Set down the full listing that follows, word for word.

*Exercise materials*:
════

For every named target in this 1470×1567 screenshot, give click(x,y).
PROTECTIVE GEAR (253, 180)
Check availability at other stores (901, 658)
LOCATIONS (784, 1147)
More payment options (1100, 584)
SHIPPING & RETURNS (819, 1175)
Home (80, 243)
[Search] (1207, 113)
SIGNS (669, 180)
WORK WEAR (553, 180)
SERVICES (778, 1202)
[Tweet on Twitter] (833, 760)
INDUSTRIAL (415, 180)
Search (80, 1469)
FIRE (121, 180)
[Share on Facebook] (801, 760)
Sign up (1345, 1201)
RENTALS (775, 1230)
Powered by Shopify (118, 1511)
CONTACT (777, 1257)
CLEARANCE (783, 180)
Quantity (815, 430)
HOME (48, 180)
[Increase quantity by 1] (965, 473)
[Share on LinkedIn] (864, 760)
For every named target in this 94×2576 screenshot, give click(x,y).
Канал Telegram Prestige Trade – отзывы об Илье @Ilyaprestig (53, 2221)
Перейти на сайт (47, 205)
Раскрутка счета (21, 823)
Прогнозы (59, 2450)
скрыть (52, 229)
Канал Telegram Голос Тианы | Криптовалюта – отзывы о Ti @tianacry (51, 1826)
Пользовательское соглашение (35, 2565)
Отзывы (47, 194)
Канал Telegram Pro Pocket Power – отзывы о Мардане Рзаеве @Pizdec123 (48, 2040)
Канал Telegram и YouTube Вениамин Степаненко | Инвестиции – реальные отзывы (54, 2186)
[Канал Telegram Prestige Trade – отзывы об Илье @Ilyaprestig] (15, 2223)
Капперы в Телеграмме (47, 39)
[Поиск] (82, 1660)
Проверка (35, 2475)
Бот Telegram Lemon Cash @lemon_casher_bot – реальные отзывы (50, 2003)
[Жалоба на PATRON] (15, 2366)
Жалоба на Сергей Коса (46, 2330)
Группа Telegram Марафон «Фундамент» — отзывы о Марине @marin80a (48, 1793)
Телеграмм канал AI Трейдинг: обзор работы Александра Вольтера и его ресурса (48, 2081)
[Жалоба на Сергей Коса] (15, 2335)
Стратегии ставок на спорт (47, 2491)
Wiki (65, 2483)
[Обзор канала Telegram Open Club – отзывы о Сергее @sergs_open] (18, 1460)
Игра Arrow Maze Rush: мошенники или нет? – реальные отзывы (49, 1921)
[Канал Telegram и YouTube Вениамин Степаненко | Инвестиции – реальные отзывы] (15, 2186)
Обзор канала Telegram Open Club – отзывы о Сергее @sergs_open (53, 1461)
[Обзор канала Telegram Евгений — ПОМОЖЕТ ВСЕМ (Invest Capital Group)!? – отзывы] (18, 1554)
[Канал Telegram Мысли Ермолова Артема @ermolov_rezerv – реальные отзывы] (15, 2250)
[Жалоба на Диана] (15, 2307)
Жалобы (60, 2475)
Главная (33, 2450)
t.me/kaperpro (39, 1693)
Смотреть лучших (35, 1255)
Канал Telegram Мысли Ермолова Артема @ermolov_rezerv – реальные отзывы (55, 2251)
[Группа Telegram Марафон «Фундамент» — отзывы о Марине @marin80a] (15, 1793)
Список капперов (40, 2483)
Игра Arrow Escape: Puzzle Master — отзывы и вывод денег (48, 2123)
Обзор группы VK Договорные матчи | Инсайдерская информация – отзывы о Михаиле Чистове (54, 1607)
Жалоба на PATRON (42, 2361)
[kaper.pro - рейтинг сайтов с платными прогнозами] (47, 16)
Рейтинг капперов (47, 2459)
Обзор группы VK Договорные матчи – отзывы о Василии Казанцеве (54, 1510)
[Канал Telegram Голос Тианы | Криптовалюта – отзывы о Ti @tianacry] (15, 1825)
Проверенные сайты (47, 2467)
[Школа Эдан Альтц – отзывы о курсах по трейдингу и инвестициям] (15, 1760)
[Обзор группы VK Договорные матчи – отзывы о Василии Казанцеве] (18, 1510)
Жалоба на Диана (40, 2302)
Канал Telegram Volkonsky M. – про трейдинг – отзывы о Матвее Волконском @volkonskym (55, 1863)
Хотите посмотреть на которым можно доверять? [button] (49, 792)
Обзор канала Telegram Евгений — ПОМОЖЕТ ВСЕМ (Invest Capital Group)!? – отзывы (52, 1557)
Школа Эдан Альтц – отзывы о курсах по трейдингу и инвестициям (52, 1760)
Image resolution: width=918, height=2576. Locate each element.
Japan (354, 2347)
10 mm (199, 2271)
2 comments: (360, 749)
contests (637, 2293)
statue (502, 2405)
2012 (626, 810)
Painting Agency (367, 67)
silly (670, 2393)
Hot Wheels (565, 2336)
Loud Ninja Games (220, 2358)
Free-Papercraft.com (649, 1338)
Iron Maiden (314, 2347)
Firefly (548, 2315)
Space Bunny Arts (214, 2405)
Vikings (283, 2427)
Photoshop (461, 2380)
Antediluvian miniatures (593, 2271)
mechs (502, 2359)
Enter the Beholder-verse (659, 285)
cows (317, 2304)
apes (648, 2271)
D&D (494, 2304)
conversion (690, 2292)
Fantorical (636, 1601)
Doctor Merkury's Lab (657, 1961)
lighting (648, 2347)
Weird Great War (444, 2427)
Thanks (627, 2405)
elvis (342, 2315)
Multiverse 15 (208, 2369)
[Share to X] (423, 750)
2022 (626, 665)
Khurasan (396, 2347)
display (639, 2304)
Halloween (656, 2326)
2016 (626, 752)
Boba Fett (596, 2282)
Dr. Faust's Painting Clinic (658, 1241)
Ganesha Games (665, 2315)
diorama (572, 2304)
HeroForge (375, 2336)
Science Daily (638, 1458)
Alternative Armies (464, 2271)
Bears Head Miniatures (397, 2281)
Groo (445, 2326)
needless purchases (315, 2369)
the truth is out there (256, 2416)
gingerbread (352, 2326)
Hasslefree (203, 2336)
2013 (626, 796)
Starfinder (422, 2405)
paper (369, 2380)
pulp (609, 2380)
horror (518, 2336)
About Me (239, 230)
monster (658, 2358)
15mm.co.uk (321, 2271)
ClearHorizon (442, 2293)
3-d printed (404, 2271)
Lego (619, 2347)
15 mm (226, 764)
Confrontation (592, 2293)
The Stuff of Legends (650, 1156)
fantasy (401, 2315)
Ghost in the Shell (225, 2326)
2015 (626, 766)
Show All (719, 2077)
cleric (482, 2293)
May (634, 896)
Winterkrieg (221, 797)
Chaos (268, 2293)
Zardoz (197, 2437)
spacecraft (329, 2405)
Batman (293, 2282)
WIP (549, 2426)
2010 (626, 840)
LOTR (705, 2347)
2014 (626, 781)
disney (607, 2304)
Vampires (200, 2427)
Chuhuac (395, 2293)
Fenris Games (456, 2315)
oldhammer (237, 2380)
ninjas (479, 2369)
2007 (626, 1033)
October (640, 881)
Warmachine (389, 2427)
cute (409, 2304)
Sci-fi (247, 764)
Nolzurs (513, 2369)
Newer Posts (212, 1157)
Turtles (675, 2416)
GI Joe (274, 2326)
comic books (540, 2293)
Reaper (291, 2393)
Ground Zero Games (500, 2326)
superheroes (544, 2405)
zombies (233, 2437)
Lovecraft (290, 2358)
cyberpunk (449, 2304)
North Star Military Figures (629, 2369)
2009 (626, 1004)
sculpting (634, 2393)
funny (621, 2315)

════

*Answer to this problem*:
For every named target in this 1470×1567 screenshot, give click(x,y).
PROTECTIVE GEAR (253, 180)
Check availability at other stores (901, 658)
LOCATIONS (784, 1147)
More payment options (1100, 584)
SHIPPING & RETURNS (819, 1175)
Home (80, 243)
[Search] (1207, 113)
SIGNS (669, 180)
WORK WEAR (553, 180)
SERVICES (778, 1202)
[Tweet on Twitter] (833, 760)
INDUSTRIAL (415, 180)
Search (80, 1469)
FIRE (121, 180)
[Share on Facebook] (801, 760)
Sign up (1345, 1201)
RENTALS (775, 1230)
Powered by Shopify (118, 1511)
CONTACT (777, 1257)
CLEARANCE (783, 180)
Quantity (815, 430)
HOME (48, 180)
[Increase quantity by 1] (965, 473)
[Share on LinkedIn] (864, 760)
For every named target in this 94×2576 screenshot, give click(x,y).
Канал Telegram Prestige Trade – отзывы об Илье @Ilyaprestig (53, 2221)
Перейти на сайт (47, 205)
Раскрутка счета (21, 823)
Прогнозы (59, 2450)
скрыть (52, 229)
Канал Telegram Голос Тианы | Криптовалюта – отзывы о Ti @tianacry (51, 1826)
Пользовательское соглашение (35, 2565)
Отзывы (47, 194)
Канал Telegram Pro Pocket Power – отзывы о Мардане Рзаеве @Pizdec123 (48, 2040)
Канал Telegram и YouTube Вениамин Степаненко | Инвестиции – реальные отзывы (54, 2186)
[Канал Telegram Prestige Trade – отзывы об Илье @Ilyaprestig] (15, 2223)
Капперы в Телеграмме (47, 39)
[Поиск] (82, 1660)
Проверка (35, 2475)
Бот Telegram Lemon Cash @lemon_casher_bot – реальные отзывы (50, 2003)
[Жалоба на PATRON] (15, 2366)
Жалоба на Сергей Коса (46, 2330)
Группа Telegram Марафон «Фундамент» — отзывы о Марине @marin80a (48, 1793)
Телеграмм канал AI Трейдинг: обзор работы Александра Вольтера и его ресурса (48, 2081)
[Жалоба на Сергей Коса] (15, 2335)
Стратегии ставок на спорт (47, 2491)
Wiki (65, 2483)
[Обзор канала Telegram Open Club – отзывы о Сергее @sergs_open] (18, 1460)
Игра Arrow Maze Rush: мошенники или нет? – реальные отзывы (49, 1921)
[Канал Telegram и YouTube Вениамин Степаненко | Инвестиции – реальные отзывы] (15, 2186)
Обзор канала Telegram Open Club – отзывы о Сергее @sergs_open (53, 1461)
[Обзор канала Telegram Евгений — ПОМОЖЕТ ВСЕМ (Invest Capital Group)!? – отзывы] (18, 1554)
[Канал Telegram Мысли Ермолова Артема @ermolov_rezerv – реальные отзывы] (15, 2250)
[Жалоба на Диана] (15, 2307)
Жалобы (60, 2475)
Главная (33, 2450)
t.me/kaperpro (39, 1693)
Смотреть лучших (35, 1255)
Канал Telegram Мысли Ермолова Артема @ermolov_rezerv – реальные отзывы (55, 2251)
[Группа Telegram Марафон «Фундамент» — отзывы о Марине @marin80a] (15, 1793)
Список капперов (40, 2483)
Игра Arrow Escape: Puzzle Master — отзывы и вывод денег (48, 2123)
Обзор группы VK Договорные матчи | Инсайдерская информация – отзывы о Михаиле Чистове (54, 1607)
Жалоба на PATRON (42, 2361)
[kaper.pro - рейтинг сайтов с платными прогнозами] (47, 16)
Рейтинг капперов (47, 2459)
Обзор группы VK Договорные матчи – отзывы о Василии Казанцеве (54, 1510)
[Канал Telegram Голос Тианы | Криптовалюта – отзывы о Ti @tianacry] (15, 1825)
Проверенные сайты (47, 2467)
[Школа Эдан Альтц – отзывы о курсах по трейдингу и инвестициям] (15, 1760)
[Обзор группы VK Договорные матчи – отзывы о Василии Казанцеве] (18, 1510)
Жалоба на Диана (40, 2302)
Канал Telegram Volkonsky M. – про трейдинг – отзывы о Матвее Волконском @volkonskym (55, 1863)
Хотите посмотреть на которым можно доверять? [button] (49, 792)
Обзор канала Telegram Евгений — ПОМОЖЕТ ВСЕМ (Invest Capital Group)!? – отзывы (52, 1557)
Школа Эдан Альтц – отзывы о курсах по трейдингу и инвестициям (52, 1760)
Image resolution: width=918, height=2576. Locate each element.
Japan (354, 2347)
10 mm (199, 2271)
2 comments: (360, 749)
contests (637, 2293)
statue (502, 2405)
2012 (626, 810)
Painting Agency (367, 67)
silly (670, 2393)
Hot Wheels (565, 2336)
Loud Ninja Games (220, 2358)
Free-Papercraft.com (649, 1338)
Iron Maiden (314, 2347)
Firefly (548, 2315)
Space Bunny Arts (214, 2405)
Vikings (283, 2427)
Photoshop (461, 2380)
Antediluvian miniatures (593, 2271)
mechs (502, 2359)
Enter the Beholder-verse (659, 285)
cows (317, 2304)
apes (648, 2271)
D&D (494, 2304)
conversion (690, 2292)
Fantorical (636, 1601)
Doctor Merkury's Lab (657, 1961)
lighting (648, 2347)
Weird Great War (444, 2427)
Thanks (627, 2405)
elvis (342, 2315)
Multiverse 15 (208, 2369)
[Share to X] (423, 750)
2022 (626, 665)
Khurasan (396, 2347)
display (639, 2304)
Halloween (656, 2326)
2016 (626, 752)
Boba Fett (596, 2282)
Dr. Faust's Painting Clinic (658, 1241)
Ganesha Games (665, 2315)
diorama (572, 2304)
HeroForge (375, 2336)
Science Daily (638, 1458)
Alternative Armies (464, 2271)
Bears Head Miniatures (397, 2281)
Groo (445, 2326)
needless purchases (315, 2369)
the truth is out there (256, 2416)
gingerbread (352, 2326)
Hasslefree (203, 2336)
2013 (626, 796)
Starfinder (422, 2405)
paper (369, 2380)
pulp (609, 2380)
horror (518, 2336)
About Me (239, 230)
monster (658, 2358)
15mm.co.uk (321, 2271)
ClearHorizon (442, 2293)
3-d printed (404, 2271)
Lego (619, 2347)
15 mm (226, 764)
Confrontation (592, 2293)
The Stuff of Legends (650, 1156)
fantasy (401, 2315)
Ghost in the Shell (225, 2326)
2015 (626, 766)
Show All (719, 2077)
cleric (482, 2293)
May (634, 896)
Winterkrieg (221, 797)
Chaos (268, 2293)
Zardoz (197, 2437)
spacecraft (329, 2405)
Batman (293, 2282)
WIP (549, 2426)
2010 (626, 840)
LOTR (705, 2347)
2014 (626, 781)
disney (607, 2304)
Vampires (200, 2427)
Chuhuac (395, 2293)
Fenris Games (456, 2315)
oldhammer (237, 2380)
ninjas (479, 2369)
2007 (626, 1033)
October (640, 881)
Warmachine (389, 2427)
cute (409, 2304)
Sci-fi (247, 764)
Nolzurs (513, 2369)
Newer Posts (212, 1157)
Turtles (675, 2416)
GI Joe (274, 2326)
comic books (540, 2293)
Reaper (291, 2393)
Ground Zero Games (500, 2326)
superheroes (544, 2405)
zombies (233, 2437)
Lovecraft (290, 2358)
cyberpunk (449, 2304)
North Star Military Figures (629, 2369)
2009 (626, 1004)
sculpting (634, 2393)
funny (621, 2315)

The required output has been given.